Hack News Qwiki - instakill
http://www.qwiki.com/q/#!/Hacker_News

======
RiderOfGiraffes
There are days when I hate being the grumpy old man, and this in kinda one of
them. Still, here we go.

I'm not sure why this is here at all. What is it telling us that we didn't
already know? From the guidelines at
<http://ycombinator.com/newsguidelines.html> :

    
    
      > What to Submit
    
      > On-Topic: Anything that good hackers would find
      > interesting. That includes more than hacking and
      > startups. If you had to reduce it to a sentence,
      > the answer might be: anything that gratifies one's
      > intellectual curiosity. 
    

I fail to see how this qualifies.

More, it has a bloody annoying auto-starting audio.
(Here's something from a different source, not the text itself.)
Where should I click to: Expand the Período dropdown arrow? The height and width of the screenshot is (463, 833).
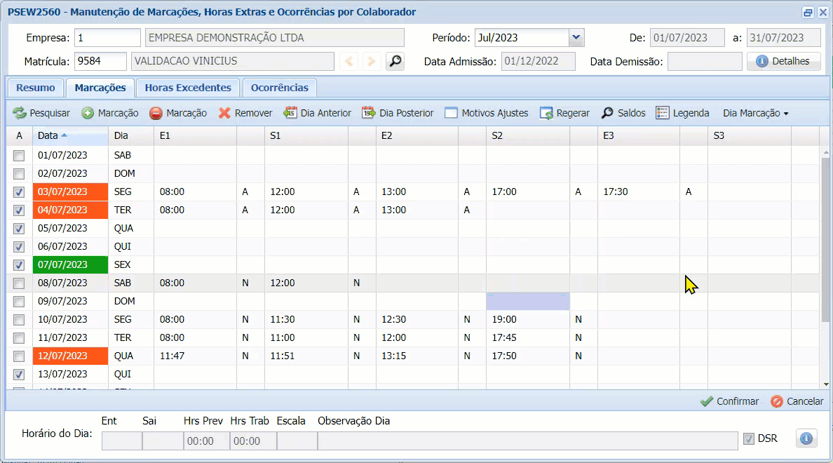[576, 38]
Again from the guidelines:

    
    
        In Submissions
    
        ...
        If you submit a link to a video or pdf, please warn
        us by appending [video] or [pdf] to the title. 
    

I think this should be applied to audio as well - let me explain why.
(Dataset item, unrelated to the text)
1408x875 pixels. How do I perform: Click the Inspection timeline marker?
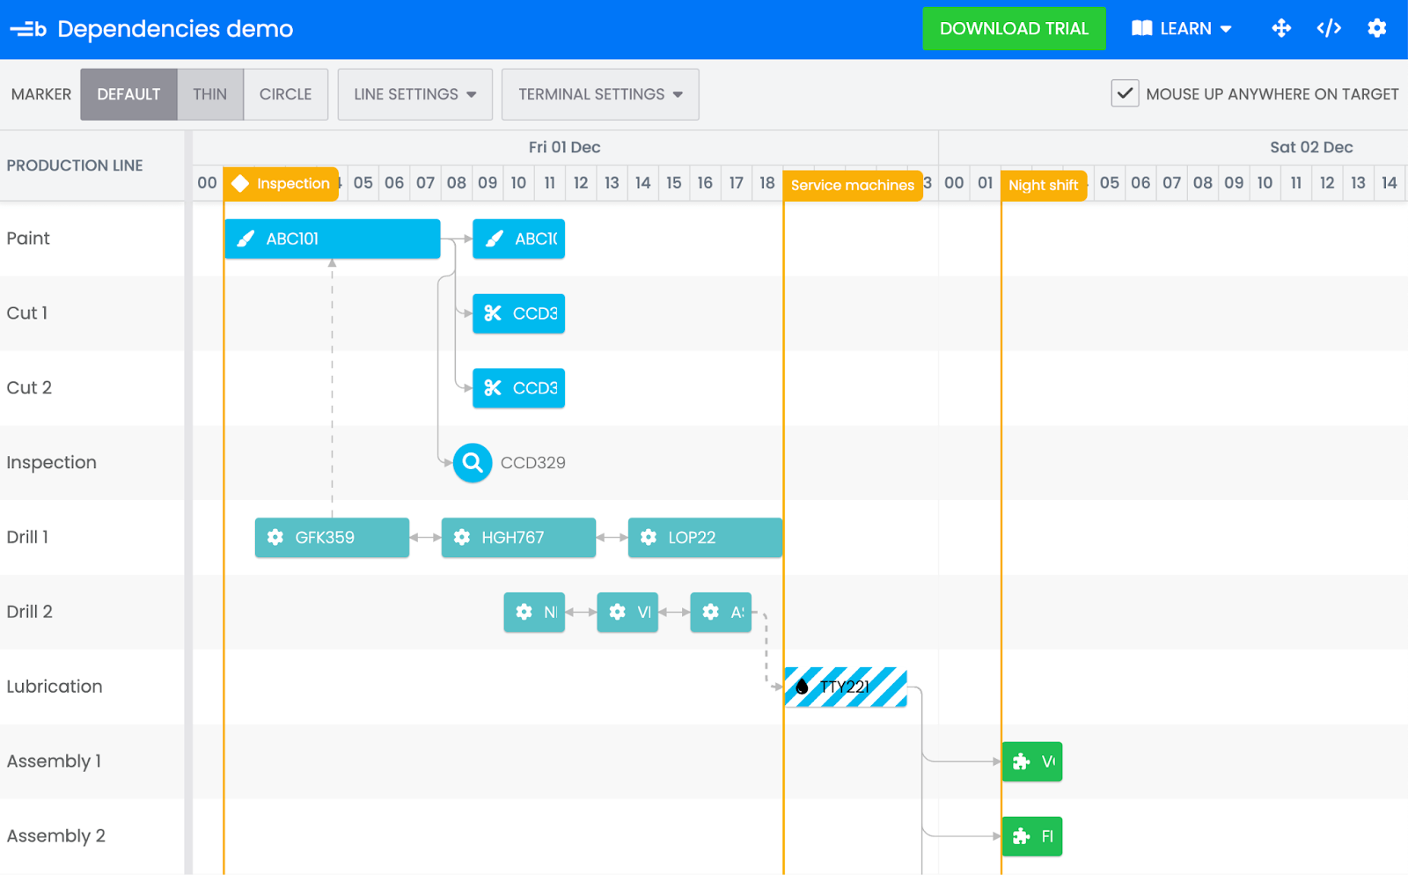280,184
I have two monitors. Each has 12 virtual desktops. Each virtual desktop has
between 10 and 40 windows, some of which are browsers. Each browser has 10 to
50 tabs. I've just counted.

I tend to launch a bunch of stuff quickly, then methodically track through
them, skimming, launching, and closing as appropriate. When video or audio
auto-starts I have to track through potentially hundreds of
windows/tabs/whatever, to find the one that's giving me grief.

It's annoying, and I think it's rude not to follow a site's guidelines.

You may disagree, and I'd be interested in an enlightening debate.

And yes, this is essentially a copy-n-paste from an earlier complaint about
_exactly_ this sort of thing: <http://news.ycombinator.com/item?id=2135511>

(edited for typos)